**Sigh**
If anyone has lots of questions, you can just compile and try Ogre 2.1, then disect its source code to see how we're handling it. It's Open Source after all.
Doing what I'm saying is not impossible, otherwise we wouldn't be doing it.
To answer The Chubu's question, glDrawElementsInstancedBaseVertexBaseInstance has THREE key parameters:
- baseInstance: With this I can send an arbitrary index as I explained, which I can use to index whatever I want from a constant (UBO) or texture (TBO) buffer. I can even perform multiple indirections (retrieve an index from an UBO using the index from baseInstance)
- baseVertex?: With this I can store as many meshes as I want in the same buffer object; and select them individually by providing the offset location to the start of the mesh I want to render. With this, I don't need to alter state at all (unless vertex format changes). The meshes don't even need to be contiguous in memory; they just need to be in the same Buffer Object and aligned to the vertex size.

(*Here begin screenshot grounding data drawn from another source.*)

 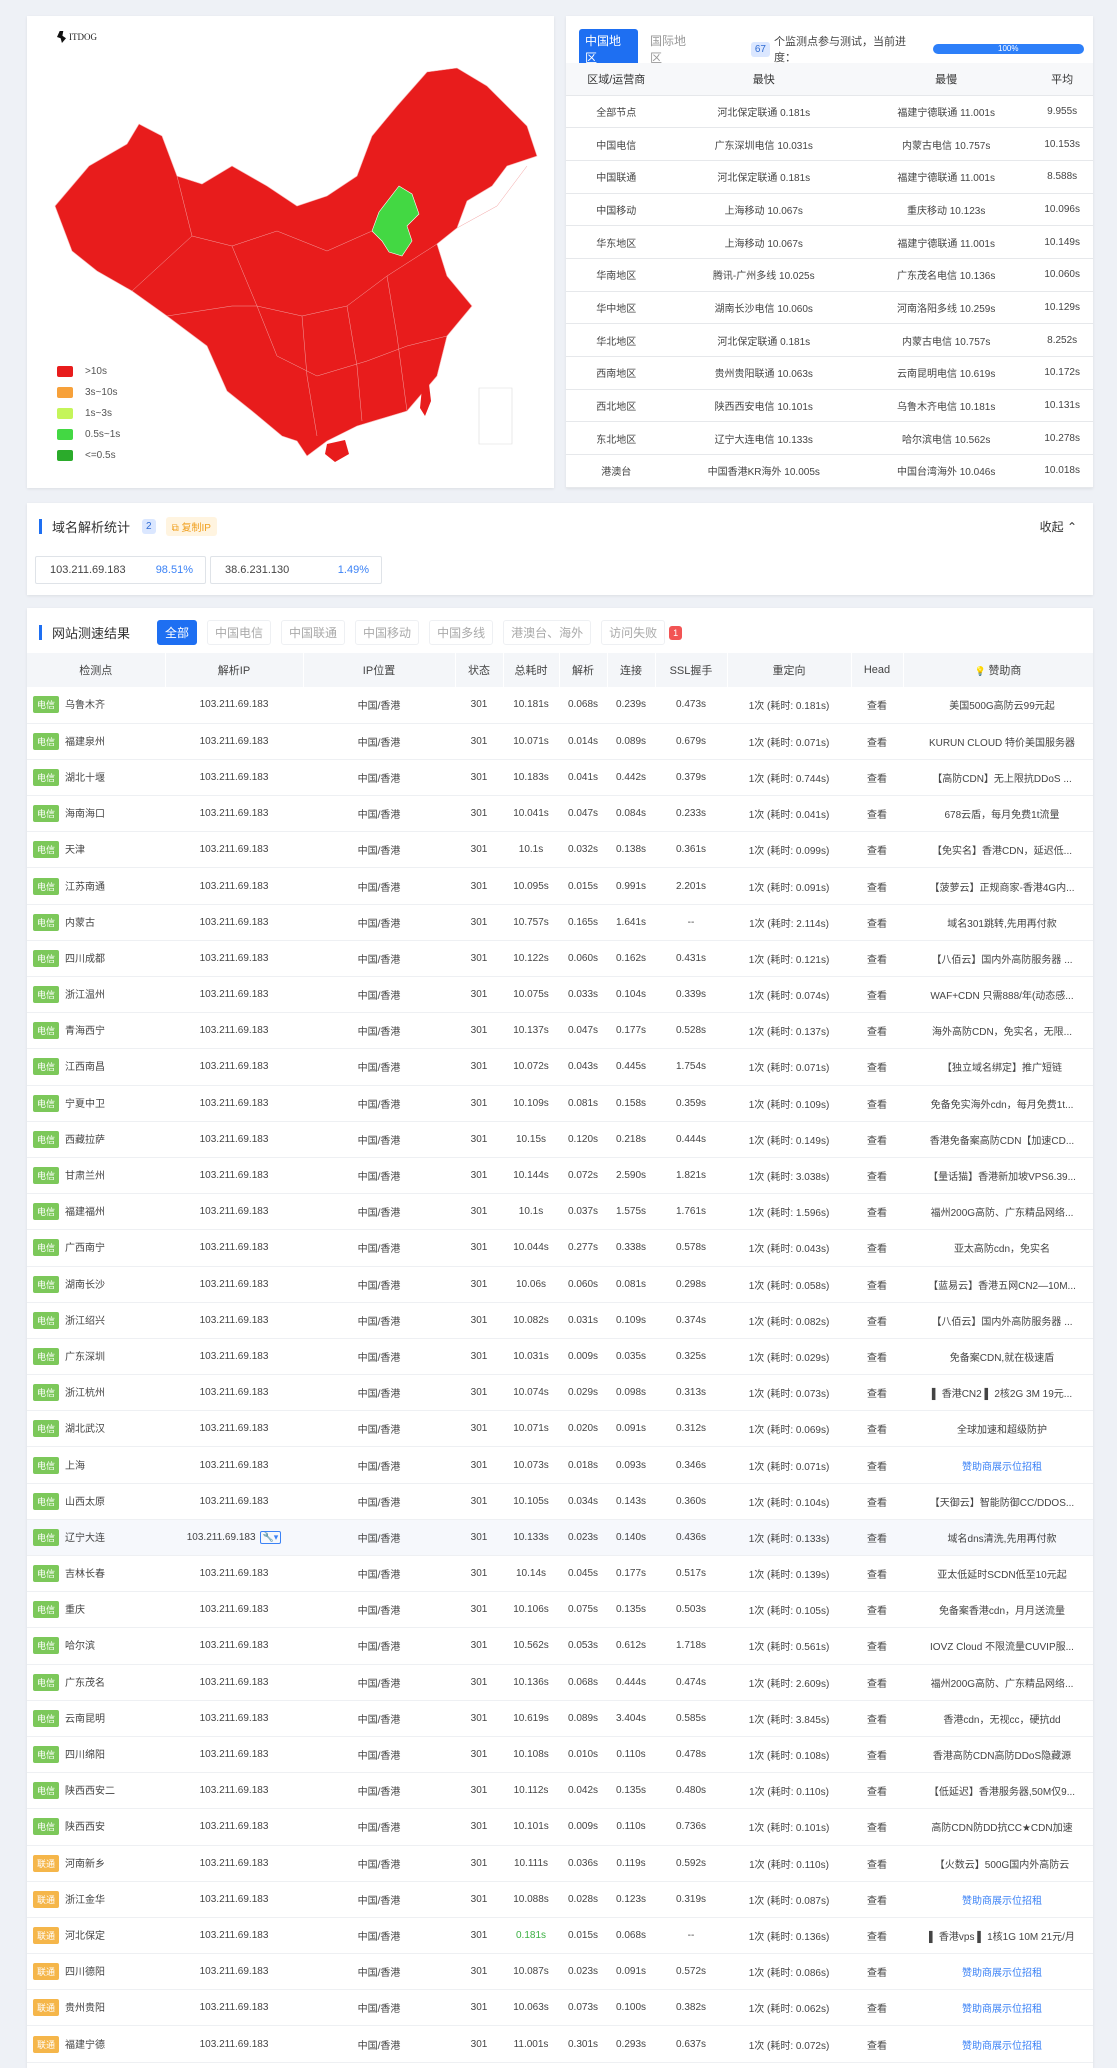 I want to click on filter-tab-multiline: 中国多线, so click(x=462, y=632).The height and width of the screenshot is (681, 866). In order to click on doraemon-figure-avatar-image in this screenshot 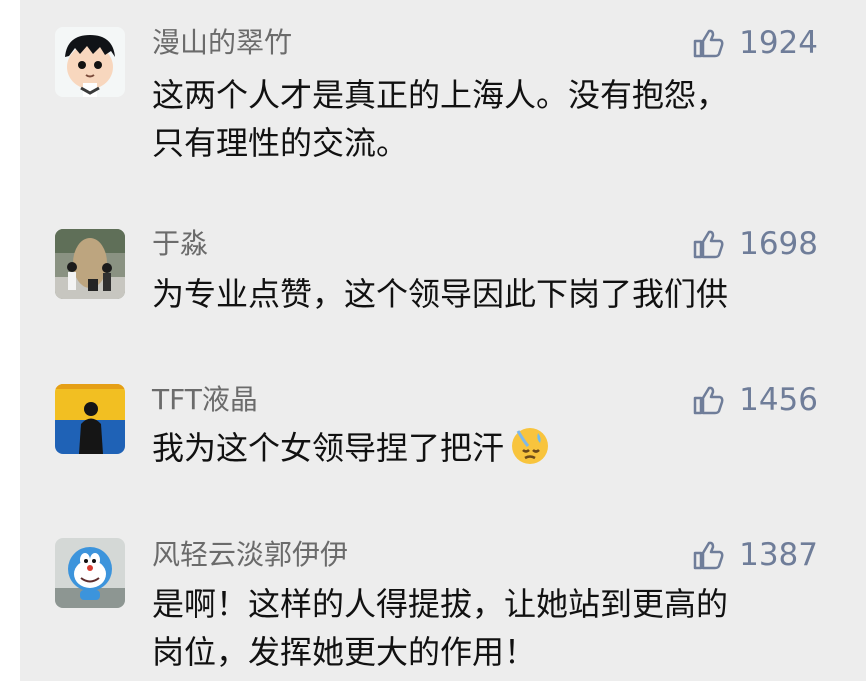, I will do `click(90, 573)`.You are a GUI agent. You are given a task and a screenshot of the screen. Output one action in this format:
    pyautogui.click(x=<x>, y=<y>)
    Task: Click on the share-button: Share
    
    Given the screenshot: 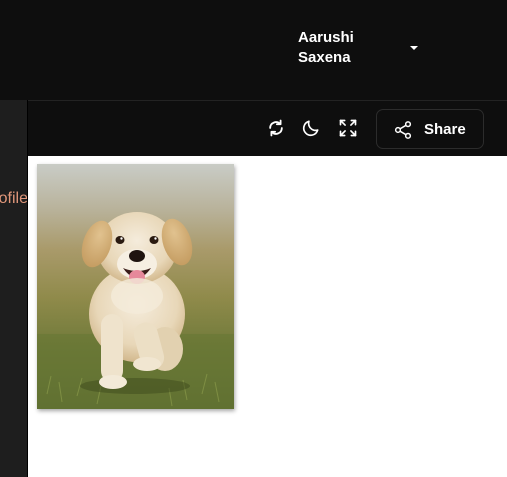 What is the action you would take?
    pyautogui.click(x=430, y=129)
    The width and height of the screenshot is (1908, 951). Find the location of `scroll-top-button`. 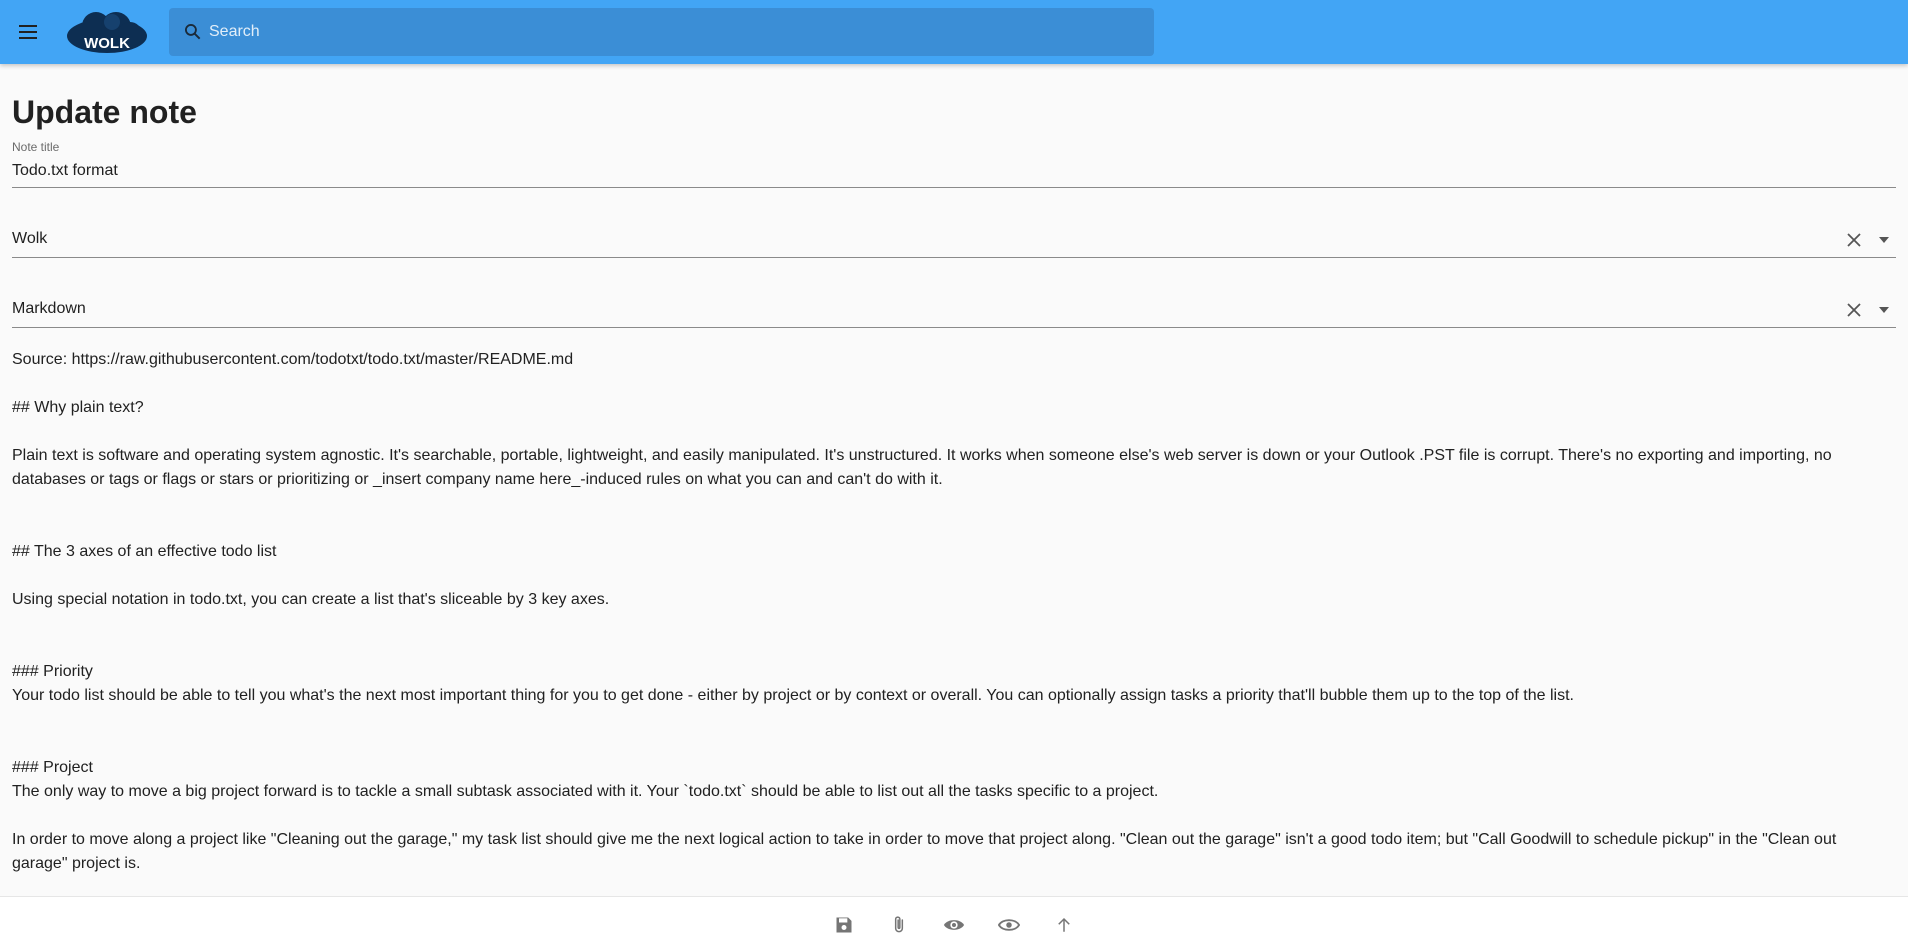

scroll-top-button is located at coordinates (1064, 925).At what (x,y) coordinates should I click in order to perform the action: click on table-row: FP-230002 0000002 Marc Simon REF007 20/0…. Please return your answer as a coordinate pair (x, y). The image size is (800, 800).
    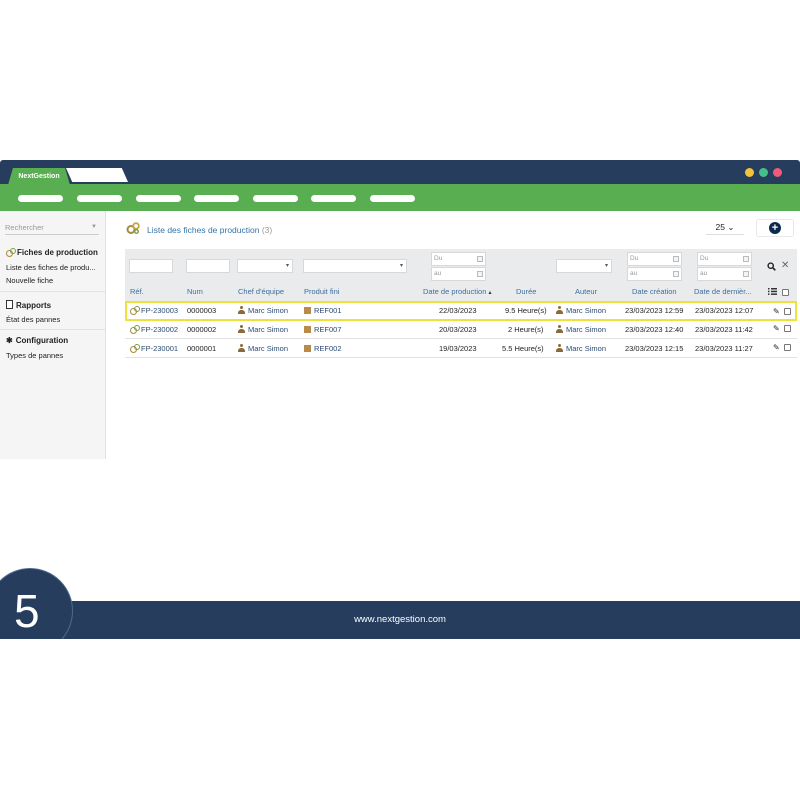
    Looking at the image, I should click on (461, 330).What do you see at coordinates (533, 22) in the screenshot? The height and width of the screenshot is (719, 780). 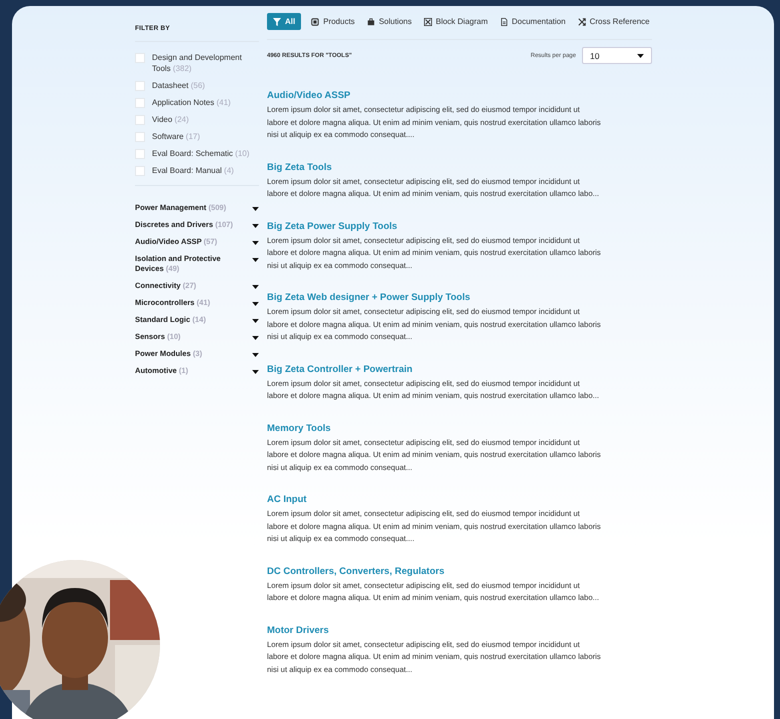 I see `tab: Documentation` at bounding box center [533, 22].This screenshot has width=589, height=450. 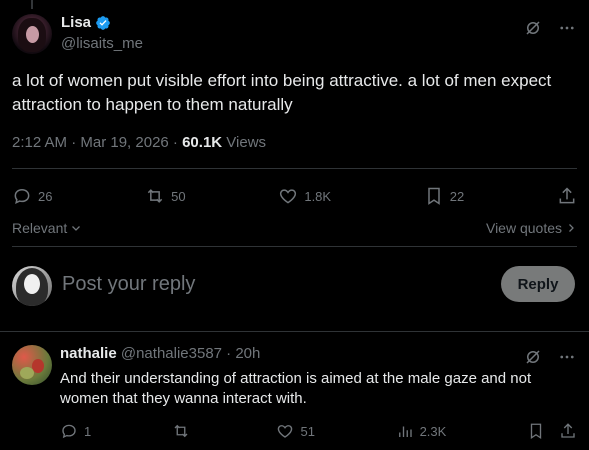 I want to click on current-user-avatar, so click(x=32, y=286).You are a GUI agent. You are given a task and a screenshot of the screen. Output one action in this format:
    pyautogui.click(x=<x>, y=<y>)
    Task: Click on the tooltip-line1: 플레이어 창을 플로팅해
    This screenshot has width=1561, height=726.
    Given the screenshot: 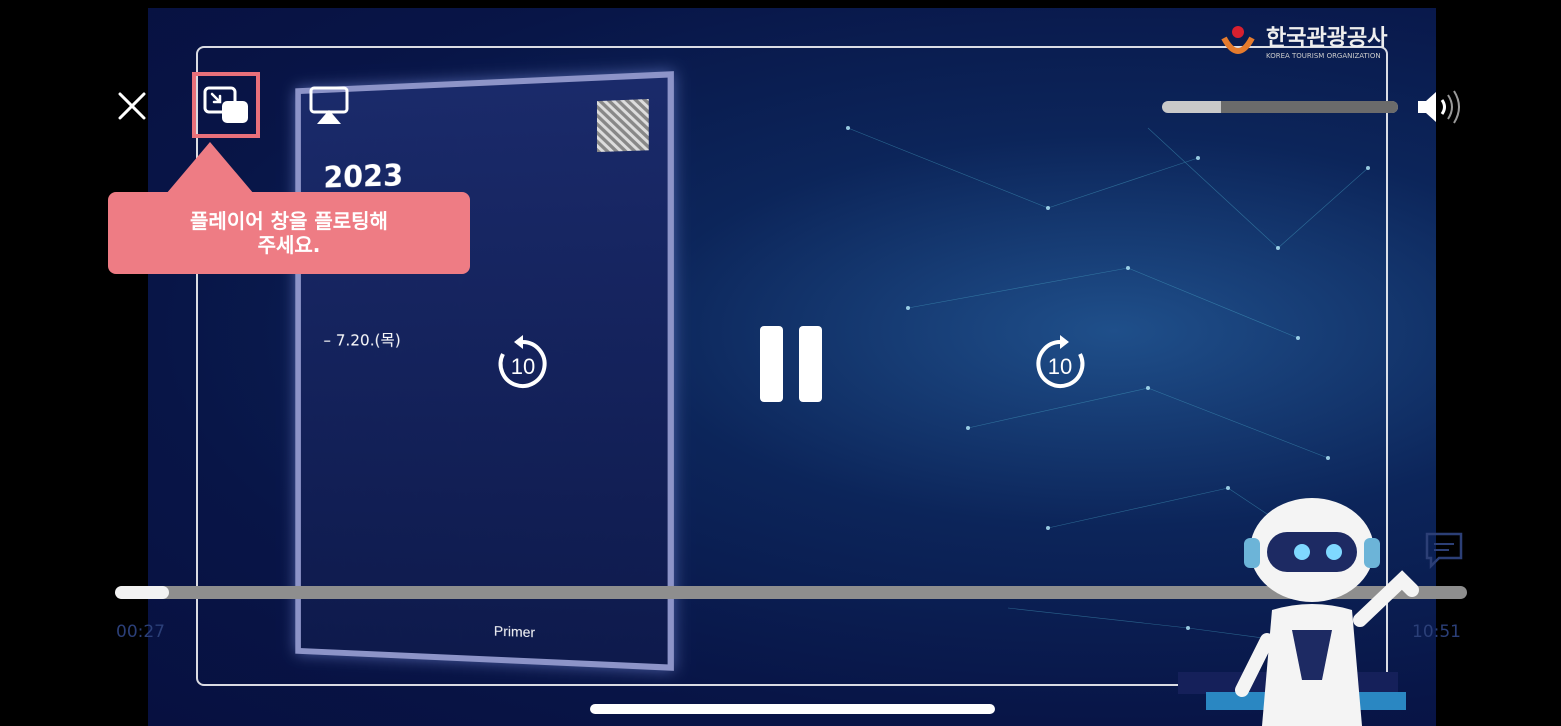 What is the action you would take?
    pyautogui.click(x=289, y=221)
     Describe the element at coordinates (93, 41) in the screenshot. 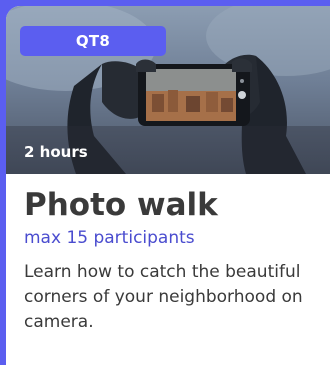

I see `event-code-badge: QT8` at that location.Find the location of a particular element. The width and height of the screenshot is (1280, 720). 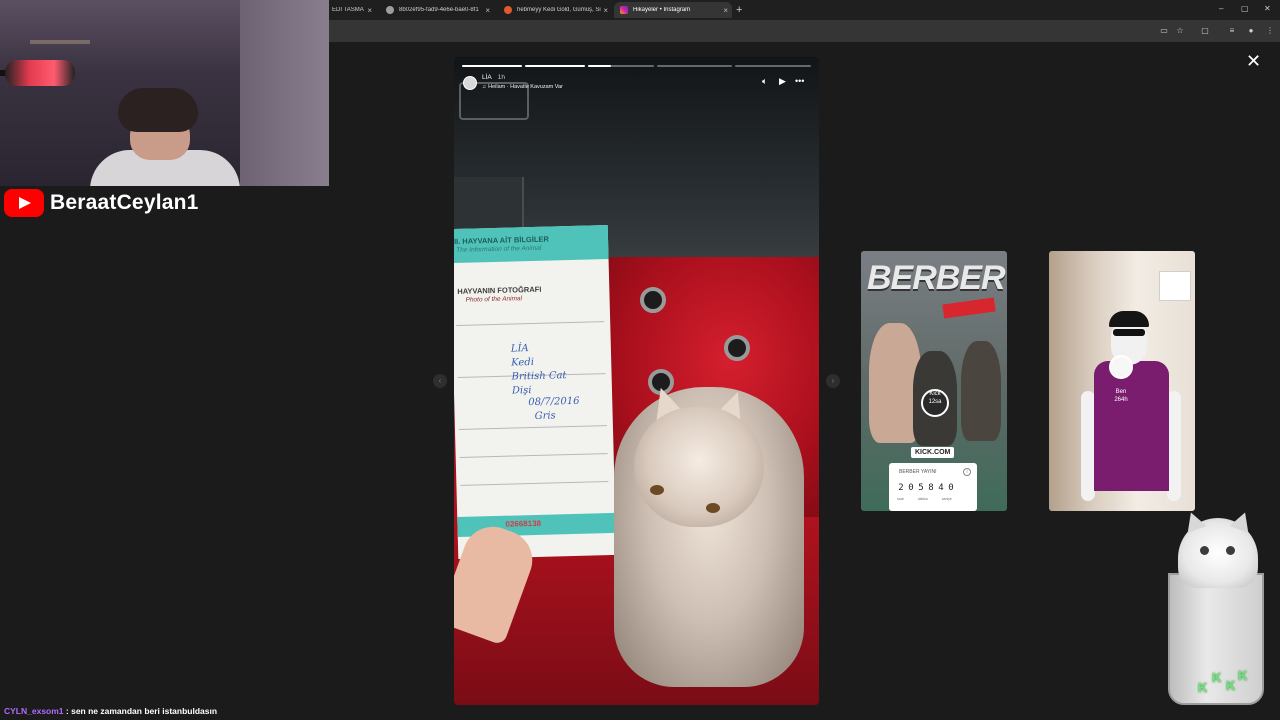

- indices: With this I can store as many meshes' index data as I want in the same buffer object, and select them individually by providing the offset location to the start of the index data. Remember to keep alignment to 4 bytes. Bonus points: You can keep the vertex and index data in the same buffer object.
The DX11 equivalent of this DrawIndexedInstanced and the analogous parameters are StartInstanceLocation, BaseVertexLocation & StartIndexLocation respectively.
We treat all of our draws with these functions.
The DX11 function works on DX10 hardware just fine. glDrawElementsInstancedBaseVertexBaseInstance was introduced in GL 4.2; however it is available to GL3 hardware via extension. The most notable remark is that OS X doesn't support this extension, at the time of writing.
The end result is that we just map the buffer(s) once; write all the data in sequence; bind these buffers and then issue a lot of consecutive glDrawElementsInstancedBaseVertexBaseInstance / DrawIndexedInstanced calls without any other API calls in between.
We only need to perform additional API calls when:
- We need to bind a different buffer / buffer section (i.e. we've exhausted the 64kb limit)
- We need to change state (shaders, vertex format, blending modes, rasterizer states; we keep them sorted to reduce this)
- We're using more than one mesh pool (pool = a buffer where we store all our meshes together), and the next mesh is stored in another pool (we sort by pools though, in order to reduce this switching).